Women’s health research gets far less funding than it warrants, in comparison to men’s health, according to a study published in January by the World Economic Forum and the McKinsey Health Institute. Over a 10-year period, gynecological cancers were funded at well below their level of morbidity compared with other types of cancer, according to the U.S. National Cancer Institute. The National Institutes of Health and other agencies are beginning to mandate the inclusion of more female patients. Nevertheless, greater research focus is clearly needed.

As Irina Larina, professor in the department of physiology at Baylor College of Medicine, said in her plenary address at the recent Optica Biophotonics Congress, a lack of research not only hinders the development of effective diagnostic techniques but also contributes to a general lack of knowledge about the way systems function in the body. Larina pointed out that modern imaging techniques have only recently identified some of the biological processes that converge during fertilization.

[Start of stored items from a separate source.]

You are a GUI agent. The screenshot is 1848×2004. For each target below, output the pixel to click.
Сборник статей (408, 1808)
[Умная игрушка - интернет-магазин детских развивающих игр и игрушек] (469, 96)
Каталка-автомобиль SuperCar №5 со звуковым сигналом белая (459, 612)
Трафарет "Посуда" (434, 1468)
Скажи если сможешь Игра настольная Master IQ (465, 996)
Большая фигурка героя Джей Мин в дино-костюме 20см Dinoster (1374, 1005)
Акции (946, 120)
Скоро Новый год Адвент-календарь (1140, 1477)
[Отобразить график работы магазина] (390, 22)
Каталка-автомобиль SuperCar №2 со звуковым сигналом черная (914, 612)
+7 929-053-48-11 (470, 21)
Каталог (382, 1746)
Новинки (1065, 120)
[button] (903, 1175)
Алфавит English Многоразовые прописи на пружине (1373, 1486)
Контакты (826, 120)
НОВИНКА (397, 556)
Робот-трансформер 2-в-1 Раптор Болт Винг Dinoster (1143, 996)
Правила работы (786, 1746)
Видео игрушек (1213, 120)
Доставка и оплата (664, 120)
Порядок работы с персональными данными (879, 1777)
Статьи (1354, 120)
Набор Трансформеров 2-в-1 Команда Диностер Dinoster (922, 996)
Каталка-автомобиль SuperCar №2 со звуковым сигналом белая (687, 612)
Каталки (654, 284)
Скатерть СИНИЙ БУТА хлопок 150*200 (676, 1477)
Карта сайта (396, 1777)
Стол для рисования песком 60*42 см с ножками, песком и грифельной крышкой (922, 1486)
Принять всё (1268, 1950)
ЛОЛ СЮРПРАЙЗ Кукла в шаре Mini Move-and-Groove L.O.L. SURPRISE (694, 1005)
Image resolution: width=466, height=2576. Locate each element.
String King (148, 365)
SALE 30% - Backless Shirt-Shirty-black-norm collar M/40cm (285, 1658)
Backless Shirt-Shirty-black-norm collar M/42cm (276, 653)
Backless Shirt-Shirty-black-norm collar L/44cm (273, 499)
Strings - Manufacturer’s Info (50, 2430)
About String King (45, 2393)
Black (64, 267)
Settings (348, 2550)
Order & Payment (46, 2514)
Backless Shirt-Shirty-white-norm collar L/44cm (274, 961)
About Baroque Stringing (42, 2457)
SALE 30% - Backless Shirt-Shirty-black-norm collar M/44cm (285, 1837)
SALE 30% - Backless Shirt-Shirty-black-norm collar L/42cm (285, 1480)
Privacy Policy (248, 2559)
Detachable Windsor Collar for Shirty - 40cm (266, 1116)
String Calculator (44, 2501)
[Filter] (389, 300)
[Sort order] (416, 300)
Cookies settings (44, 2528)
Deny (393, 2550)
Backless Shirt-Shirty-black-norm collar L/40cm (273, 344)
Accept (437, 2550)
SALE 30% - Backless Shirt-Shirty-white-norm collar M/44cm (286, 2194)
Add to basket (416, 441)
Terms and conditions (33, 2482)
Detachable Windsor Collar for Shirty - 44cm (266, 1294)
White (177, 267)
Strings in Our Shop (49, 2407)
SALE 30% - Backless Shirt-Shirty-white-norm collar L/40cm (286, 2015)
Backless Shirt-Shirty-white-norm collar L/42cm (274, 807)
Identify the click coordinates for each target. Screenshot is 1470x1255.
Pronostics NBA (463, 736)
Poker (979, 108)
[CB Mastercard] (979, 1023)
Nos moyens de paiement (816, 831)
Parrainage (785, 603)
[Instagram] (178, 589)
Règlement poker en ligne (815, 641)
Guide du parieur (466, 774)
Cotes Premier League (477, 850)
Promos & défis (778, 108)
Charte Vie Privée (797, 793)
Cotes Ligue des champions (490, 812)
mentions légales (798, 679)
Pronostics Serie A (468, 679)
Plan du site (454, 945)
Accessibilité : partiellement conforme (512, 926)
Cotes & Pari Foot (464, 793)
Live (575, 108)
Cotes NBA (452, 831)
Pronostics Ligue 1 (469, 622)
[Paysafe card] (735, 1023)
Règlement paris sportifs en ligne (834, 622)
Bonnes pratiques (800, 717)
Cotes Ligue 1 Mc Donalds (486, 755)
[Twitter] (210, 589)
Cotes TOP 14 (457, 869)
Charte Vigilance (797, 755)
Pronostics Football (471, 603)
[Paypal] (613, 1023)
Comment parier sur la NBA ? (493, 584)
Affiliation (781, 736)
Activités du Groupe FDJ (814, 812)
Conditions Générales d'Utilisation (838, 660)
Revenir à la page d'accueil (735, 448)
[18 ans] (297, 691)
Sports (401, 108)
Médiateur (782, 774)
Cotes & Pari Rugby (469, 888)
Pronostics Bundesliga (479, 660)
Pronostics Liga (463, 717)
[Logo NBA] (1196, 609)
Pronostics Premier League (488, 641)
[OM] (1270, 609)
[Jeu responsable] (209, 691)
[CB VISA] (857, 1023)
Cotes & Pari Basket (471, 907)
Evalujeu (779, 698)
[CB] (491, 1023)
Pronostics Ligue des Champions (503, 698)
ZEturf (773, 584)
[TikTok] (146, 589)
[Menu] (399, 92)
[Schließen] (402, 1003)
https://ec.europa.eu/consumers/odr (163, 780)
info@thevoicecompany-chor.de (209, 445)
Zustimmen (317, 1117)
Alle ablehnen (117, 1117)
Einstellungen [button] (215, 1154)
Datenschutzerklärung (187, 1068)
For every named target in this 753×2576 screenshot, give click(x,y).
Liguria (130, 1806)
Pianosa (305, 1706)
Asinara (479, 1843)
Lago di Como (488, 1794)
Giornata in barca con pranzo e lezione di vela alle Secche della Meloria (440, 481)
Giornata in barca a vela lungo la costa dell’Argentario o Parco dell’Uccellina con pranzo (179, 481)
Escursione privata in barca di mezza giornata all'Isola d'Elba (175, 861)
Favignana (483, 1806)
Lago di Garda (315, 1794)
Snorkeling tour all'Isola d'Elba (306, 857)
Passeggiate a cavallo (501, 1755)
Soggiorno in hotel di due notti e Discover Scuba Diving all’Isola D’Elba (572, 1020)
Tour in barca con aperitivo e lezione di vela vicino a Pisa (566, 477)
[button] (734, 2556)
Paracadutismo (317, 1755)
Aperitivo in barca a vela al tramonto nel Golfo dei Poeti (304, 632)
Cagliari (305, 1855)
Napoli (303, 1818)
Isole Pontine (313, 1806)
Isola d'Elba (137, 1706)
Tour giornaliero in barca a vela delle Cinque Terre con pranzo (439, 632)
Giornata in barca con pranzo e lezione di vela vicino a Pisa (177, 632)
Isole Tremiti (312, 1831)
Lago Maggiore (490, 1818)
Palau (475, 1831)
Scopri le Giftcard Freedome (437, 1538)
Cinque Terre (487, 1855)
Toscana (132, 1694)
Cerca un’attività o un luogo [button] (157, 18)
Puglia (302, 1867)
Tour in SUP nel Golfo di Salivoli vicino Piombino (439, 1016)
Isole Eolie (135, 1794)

Larina addresses some of her lab’s recent work using OCT to understand the functionality of cilia in the female reproductive system and throughout the body in a 3 Questions interview here. She said that by using time-lapse OCT imaging, they can capture intensity fluctuations caused by the periodic beat of these tiny structures, which could be the key to the circulation of cells. She said her colleagues could make many more discoveries in women’s health.

Momentum seems to be building. In our March/April edition, researchers from Washington University in St. Louis expounded on their use of laser speckle imaging to monitor blood flow changes following traumatic injuries or hemorrhages. Postpartum hemorrhage is too common, particularly in economically distressed areas, and it leads to unnecessary deaths, said Christine O’Brien, one of the article’s authors, during a panel at the aforementioned event.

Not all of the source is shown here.